The Tree of Light

The magnificent kukui, the state tree of Hawai‘i, has brought food, medicine, and both actual and spiritual illumination to generations of Maui residents.


Jason Moore

kakui-leiWhen I ask Dr. Isabella Abbott, a Hawaiian-plant expert and retired professor of botany and biology from the University of Hawai‘i, what she would most like to teach children about the kukui (candlenut) tree, she responds, “It’s such a joy to see them in the mountains, and I think children would like to know about the lights.”

Any Maui resident knows the beauty Dr. Abbott is talking about: groves of kukui painting distant valleys a silver-green, or lining the hillsides, their branches drawing ink strokes against a Maui twilight. But what’s less-known are the almost innumerable benefits the kukui tree has bestowed on the Hawaiian Islands, as a source of medicine, food, cloth, and canoe products. Even in a society where plants occupy a special sphere of reverence, the kukui has a place of honor, and within Hawaiian culture, no aspect of the kukui is more revered than its role as both a literal and a spiritual source of light.

The hardy kukui, or Aleurites moluccana (from “floury,” as in the whitish tint of the leaves’ underside) originated in Malaysia and Indonesia and was spread through Polynesia and southeast Asia as farmers discovered its many uses. The trees may seem to be primeval anchors of the Maui landscape, but it’s generally agreed that kukui, like the ‘ulu (breadfruit), were among the 20 to 50 “canoe plants” whose seeds, roots, and cuttings arrived with the canoes of the Polynesian migration.

The kanaka maoli (original people) knew how valuable the tree could be, and turned the kukui into a virtual botanical factory. Roast or bake the kukui nut, grind it, and mix it in carefully measured doses with Hawaiian salt and limu (seaweed) and you had a  relish called “imamona,” still used today, often with chili peppers. As Sig Zane, who has studied native plants extensively for his clothing designs, “That’s what makes the poke so ‘ono.”

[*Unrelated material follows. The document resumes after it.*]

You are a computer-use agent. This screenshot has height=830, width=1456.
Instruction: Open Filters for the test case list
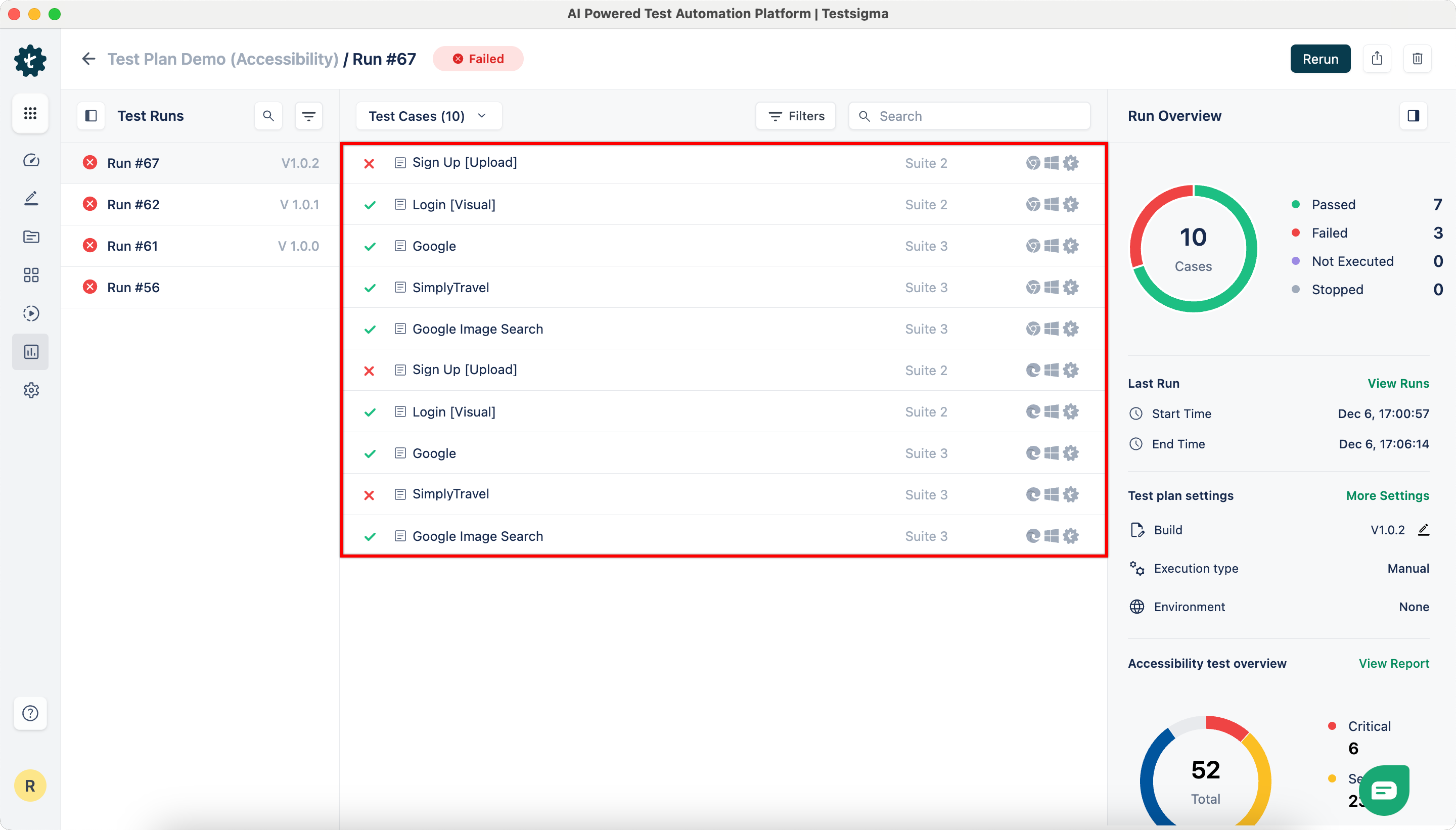(796, 116)
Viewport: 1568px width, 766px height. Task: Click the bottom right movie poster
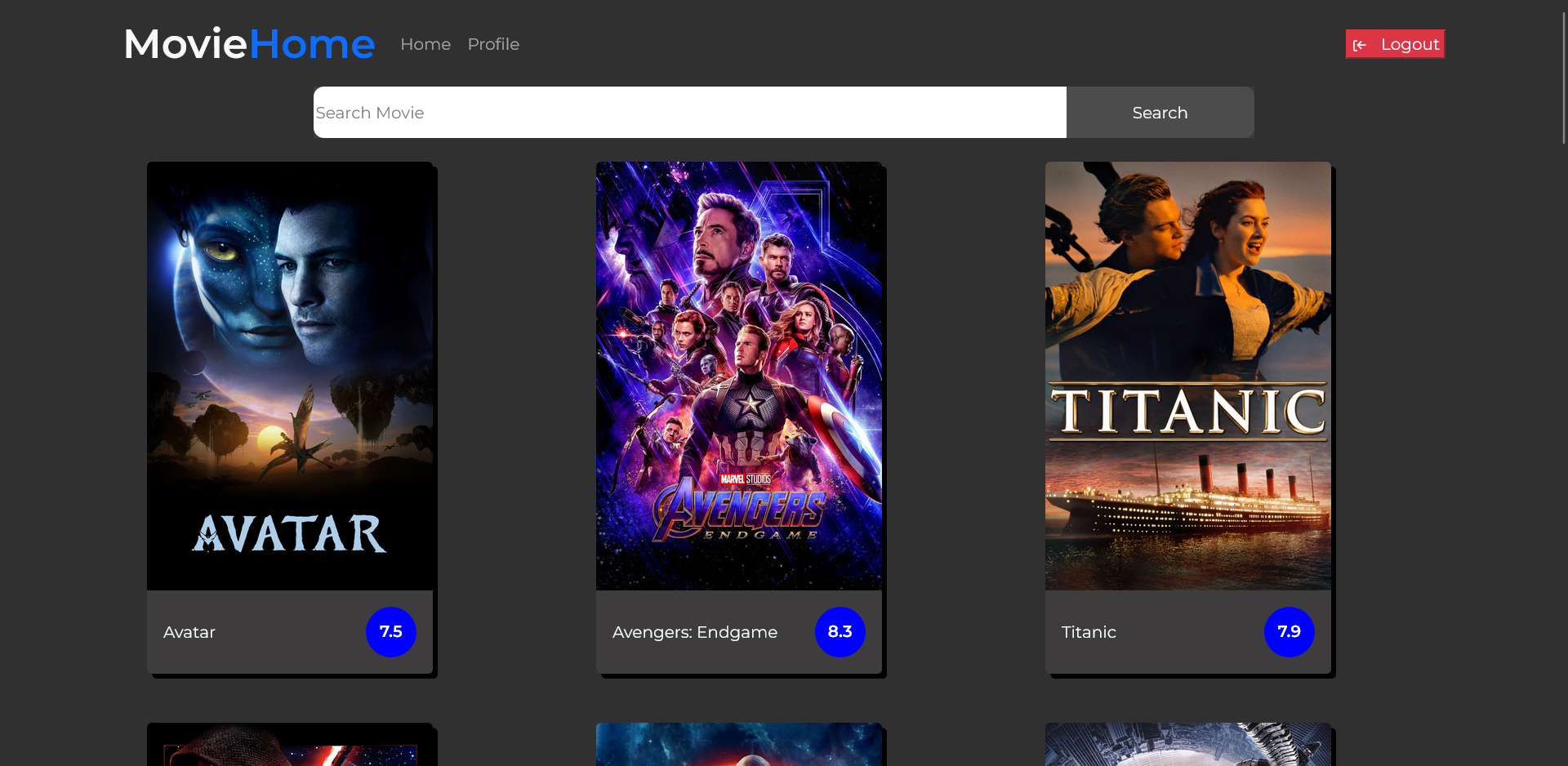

Of course, as biologist Art Medeiros warns, the kukui tree contains natural toxins to protect against herbivores, and its products should only be consumed in a very controlled manner. Eat the meat of too many of those tasty nuts, he told me, and you suddenly learn one of their ancient Hawaiian medicinal uses: it’s an excellent laxative. One mashed nut or the sap of the green nut was often used in combination with other traditional medicinal plants for constipation. It was so potent that only experienced practitioners would administer the doses.

The kukui filled many niches of Hawaiian medicine. Dr. Abbott told me that her Hawaiian mother would pull the stem off the green fruit and use the sap that filled up the resultant tiny well as a remedy for a sore throat or sores inside the mouth. Only if that didn’t work would she shrug and say, “better go to the haole doctor.”  Other medicinal uses include wrapping heated kukui and noni leaves around rheumatic joints, deep bruises, or wounds and applying baked kukui nut meat and noni fruit to skin ulcers.

This canoe plant was often used to embellish and fortify canoes. Dr. Kawiko Winter, director of the Limo Huli Garden and Preserve, told me that kukui wood was used for the manu, or bird, the removable figurehead of the canoe. Burn the seed and a fine black soot (pau) was produced that could dye kapa (bark cloth) or paint designs on the canoe prow. The inner bark provided a red-brown dye for ‘olona cordage, the outer could provide kapa while the gum from the bark strengthened and helped waterproof the kapa. Perhaps kukui’s most fascinating maritime use was for creating a kind of lens for ocean fishing: chewed kukui nuts spat upon the surface calmed small ripples and increased visibility. One of the most well-known ‘olelo no’eau (proverbs) regarding the kukui is “pupuhi kuku—malino ke kai.” (“when the kukui nut is spat on the water, the sea is smooth”).